Oy gizli, haber kutsal, yorum hürdür.
Diktatör devrilecek, demokratik bir rejim kurulacaktı!
Bunu kim sağlayacaktı?
Suriye halkı!
Kimin desteğiyle?
Başta Türkiye, Katar, Suudi Arabistan gibi “ileri demokratik” ülkelerin desteğiyle!
Gelmedi!
Gözlerimiz yollarda kaldı...
Gelmedi!
Gel gayrı, diyoruz...
Gelmedi!
“İsyan”lar çıktı, “isyancılar” silahlandırıldılar. Onlara “muhalefet” dedik...
Gelmedi!
“Özgür Suriye Ordusu (ÖSO)” bile kuruldu... Ülkelerindeki “Esir (Esad diye de okunabilir) Suriye Ordusu”nu deviremediler ki...
Gelmedi!
ÖSO'yu, İsrail’den Amerika’ya dek, adıyla müsemma ne kadar “özgür” ülke varsa destekledi...
Gelmedi!
Bir milyon Suriyeli mülteci haline geldi, başta Türkiye çevre ülkelere sığındılar...
Gelmedi!
Bunların üstüne iki milyon kişi evsiz-barksız kaldı...
Gelmedi!
70 bin kişi öldü, on binlerce yaralı ve sakat var...
Gelmedi!
Ülke harap, şehirler, tarihî eserler yerle yeksan oldu...
Gelmedi!
Fransa, İngiltere gibi “geri demokrasi” ülkeleri, ÖSO’ya silah yardımı yapacaklarını açıkladı...
Gelmedi!
Muhalifler, İstanbul’da bir “Başbakan” seçti! Eh, “seçim”le bir başbakan geldiğine göre...
Artık, gelir, herhal!
Ne gelecekti?
Demokrasi!
Nereye?
Suriye’ye...
Başbakan seçtikleri gün, ajanslara, “İsyancıların Halep’te kimyasal silah kullandıkları ve 25 Suriye askerinin öldüğü” haberi düştü.

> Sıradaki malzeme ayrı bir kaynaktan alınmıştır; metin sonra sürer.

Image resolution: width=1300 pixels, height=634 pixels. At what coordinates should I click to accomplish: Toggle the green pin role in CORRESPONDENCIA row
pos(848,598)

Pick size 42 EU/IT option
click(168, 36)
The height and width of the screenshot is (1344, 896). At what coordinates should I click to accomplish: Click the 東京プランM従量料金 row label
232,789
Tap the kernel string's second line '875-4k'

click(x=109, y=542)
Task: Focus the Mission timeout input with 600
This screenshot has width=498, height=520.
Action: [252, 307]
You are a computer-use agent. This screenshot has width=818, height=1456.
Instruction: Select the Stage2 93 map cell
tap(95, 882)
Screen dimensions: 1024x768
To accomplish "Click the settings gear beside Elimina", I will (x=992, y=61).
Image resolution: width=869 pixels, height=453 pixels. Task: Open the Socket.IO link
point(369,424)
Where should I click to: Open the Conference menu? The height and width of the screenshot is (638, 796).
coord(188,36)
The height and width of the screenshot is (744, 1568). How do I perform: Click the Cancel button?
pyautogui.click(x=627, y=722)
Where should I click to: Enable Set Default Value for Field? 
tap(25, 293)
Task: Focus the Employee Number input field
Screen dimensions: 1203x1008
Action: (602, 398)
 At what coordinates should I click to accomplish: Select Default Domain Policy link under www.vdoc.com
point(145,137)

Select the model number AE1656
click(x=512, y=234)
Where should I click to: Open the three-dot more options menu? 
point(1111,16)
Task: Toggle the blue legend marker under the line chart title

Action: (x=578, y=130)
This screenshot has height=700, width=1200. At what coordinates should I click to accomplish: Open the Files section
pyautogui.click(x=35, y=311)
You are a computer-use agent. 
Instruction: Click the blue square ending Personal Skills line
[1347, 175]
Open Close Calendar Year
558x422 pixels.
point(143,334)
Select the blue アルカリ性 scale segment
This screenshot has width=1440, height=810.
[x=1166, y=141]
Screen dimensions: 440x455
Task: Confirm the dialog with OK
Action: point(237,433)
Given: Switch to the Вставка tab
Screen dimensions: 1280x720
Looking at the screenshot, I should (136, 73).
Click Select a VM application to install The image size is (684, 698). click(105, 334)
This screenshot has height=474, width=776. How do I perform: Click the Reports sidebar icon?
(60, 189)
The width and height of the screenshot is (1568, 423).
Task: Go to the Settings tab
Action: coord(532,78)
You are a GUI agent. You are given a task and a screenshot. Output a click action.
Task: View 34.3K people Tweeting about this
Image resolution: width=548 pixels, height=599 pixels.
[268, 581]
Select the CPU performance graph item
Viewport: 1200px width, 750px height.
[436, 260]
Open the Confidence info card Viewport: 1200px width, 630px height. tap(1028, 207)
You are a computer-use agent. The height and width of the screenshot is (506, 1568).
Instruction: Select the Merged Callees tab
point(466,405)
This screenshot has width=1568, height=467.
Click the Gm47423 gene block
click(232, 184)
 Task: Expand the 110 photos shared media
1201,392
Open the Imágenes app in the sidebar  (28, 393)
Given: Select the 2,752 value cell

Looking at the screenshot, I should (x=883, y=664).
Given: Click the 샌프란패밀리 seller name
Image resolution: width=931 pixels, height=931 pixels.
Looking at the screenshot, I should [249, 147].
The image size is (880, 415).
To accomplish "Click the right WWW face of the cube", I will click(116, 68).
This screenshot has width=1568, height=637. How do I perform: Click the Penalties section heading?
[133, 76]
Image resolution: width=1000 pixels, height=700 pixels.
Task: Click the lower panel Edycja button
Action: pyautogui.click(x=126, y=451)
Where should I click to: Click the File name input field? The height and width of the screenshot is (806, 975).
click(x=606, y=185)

Demek demokrasi kimyasal silahlarla gelecek!
Gelir!
Akşama, sabaha!
x x x
KİM ALINIRSA ONA!
Kişisel ve kurumsal iradelerini gayrimillî unsurlara emanet ve tevdi edenlerin, milletten millî, adaletten adîl bir duruş beklemeleri ne asimetrik bir beklenti, ne çocukça bir hayâldir!